Table 2. Ongoing representative perioperative studies with novel immune checkpoint inhibitors and biomarkers.
Furthermore, personalized mRNA vaccines encoding tumor-specific neoantigens used alongside immunotherapy are under investigation. The KEYNOTE-942 trial has demonstrated an improved recurrence-free survival (RFS) rate of 79% compared to 62% at 18 months (HR 0.561) by combining the V940 vaccine with pembrolizumab in a population of patients with resected high-risk melanoma [51]. Additionally, ongoing studies like INTerpath-002 (NCT06077760) are examining the role of the V940 messenger RNA vaccine in conjunction with pembrolizumab in the adjuvant setting for patients with completely resected stage II-IIIB NSCLC. Another trial, YE-NEO-001 (NCT03552718), is investigating a personalized neoepitope vaccine using a yeast vector in a similar adjuvant context. Collectively, these innovative modalities offer a more tailored and potentially more effective approach to cancer therapy, targeting the specific characteristics of individual tumors and potentially triggering a more robust immune response.

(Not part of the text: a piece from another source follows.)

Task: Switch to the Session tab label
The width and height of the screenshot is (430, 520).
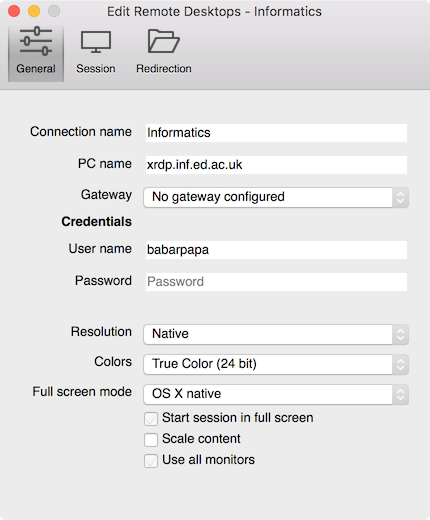Action: [x=96, y=69]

Biomarkers-current and future
In the effort to optimize perioperative immunotherapy, biomarker studies aim to identify potential prognostic and predictive correlates of treatment outcomes (Figure 1). For example, integration of circulating tumor DNA (ctDNA) assays has shown promise in perioperative trials. One such application of ctDNA includes monitoring ctDNA dynamics following neoadjuvant chemoimmunotherapy. In operable NSCLC, the NADIM trial showed that pretreatment mutant allele fraction (MAF) < 1% correlated with PFS and OS benefits following neoadjuvant nivolumab and chemotherapy. In addition, clearance of ctDNA after neoadjuvant treatment was associated with improved PFS and OS [10]. CheckMate-816 similarly applied ctDNA dynamics to neoadjuvant chemotherapy, showing higher ctDNA clearance in preoperative nivolumab plus chemotherapy compared to chemotherapy alone. In addition, undetectable ctDNA following neoadjuvant treatment was positively associated with EFS and pCR [8].

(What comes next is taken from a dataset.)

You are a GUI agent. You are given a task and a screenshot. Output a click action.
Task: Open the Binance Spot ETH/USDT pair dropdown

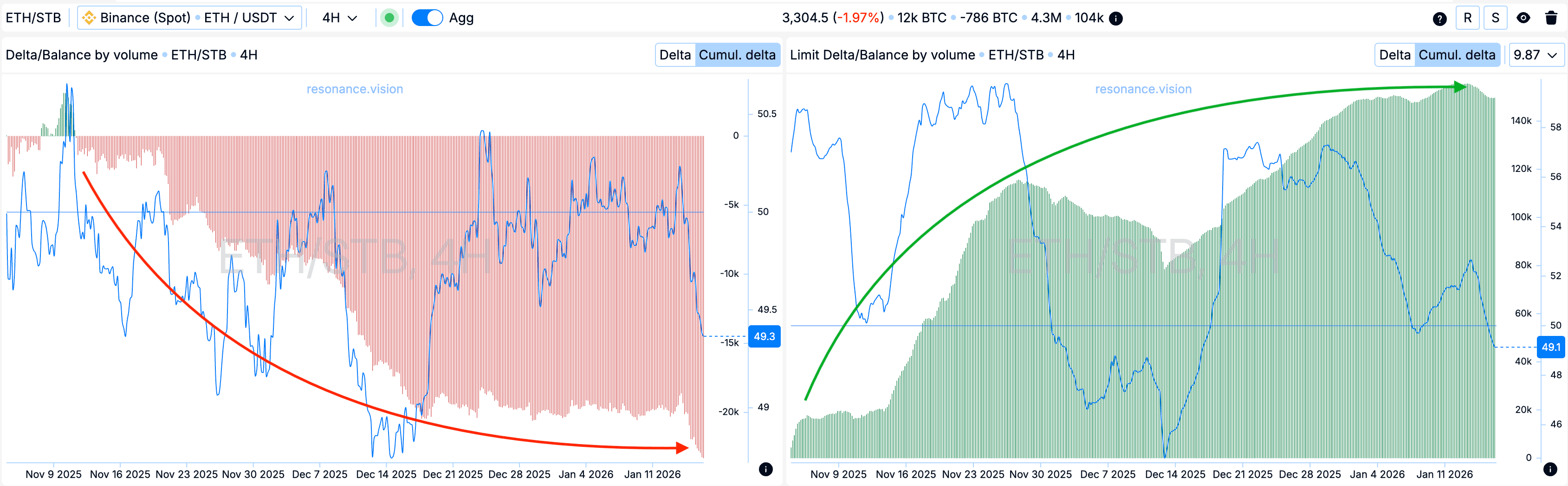coord(189,18)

Figure 1. Biomarkers for NSCLC. ctDNA, circulating tumor DNA; dMMR, mismatch repair deficient; IFNγ, interferon-gamma; KEAP1, Kelch-like ECH-associated protein 1; KRAS, Kirsten ras sarcoma oncogene; MSI, microsatellite instability; RB1, retinoblastoma 1 gene; STK11, serine/threonine kinase 11; TIL, tumor infiltrating lymphocytes; TMB, tumor mutation burden; TPS, tumor proportion score.
Furthermore, ctDNA has also been applied to the assessment of minimal residual disease (MRD) (Figure 2). Indeed, in early-stage NSCLC treated with surgery and adjuvant chemotherapy and/or radiotherapy, ctDNA detection following resection was associated with clinical recurrence [34]. Similarly, the LUNGCA-1 study has shown a temporal association post-operatively between ctDNA presence and RFS [52]. In the perioperative immunotherapy space, the Impower010 trial showed that ctDNA detection postoperatively was similarly associated with a trend towards worse DFS in both patients treated with adjuvant atezolizumab and best supportive care following adjuvant chemotherapy [53].
Figure 2. Key biomarkers for enhanced management and trial enrichment. ctDNA, circulating tumor DNA; mPR, major pathological response; MRD, minimal residual disease; NGS, next-generation sequencing; pCR, pathologic complete response; TIL, tumor infiltrating lymphocytes; TMB, tumor mutation burden.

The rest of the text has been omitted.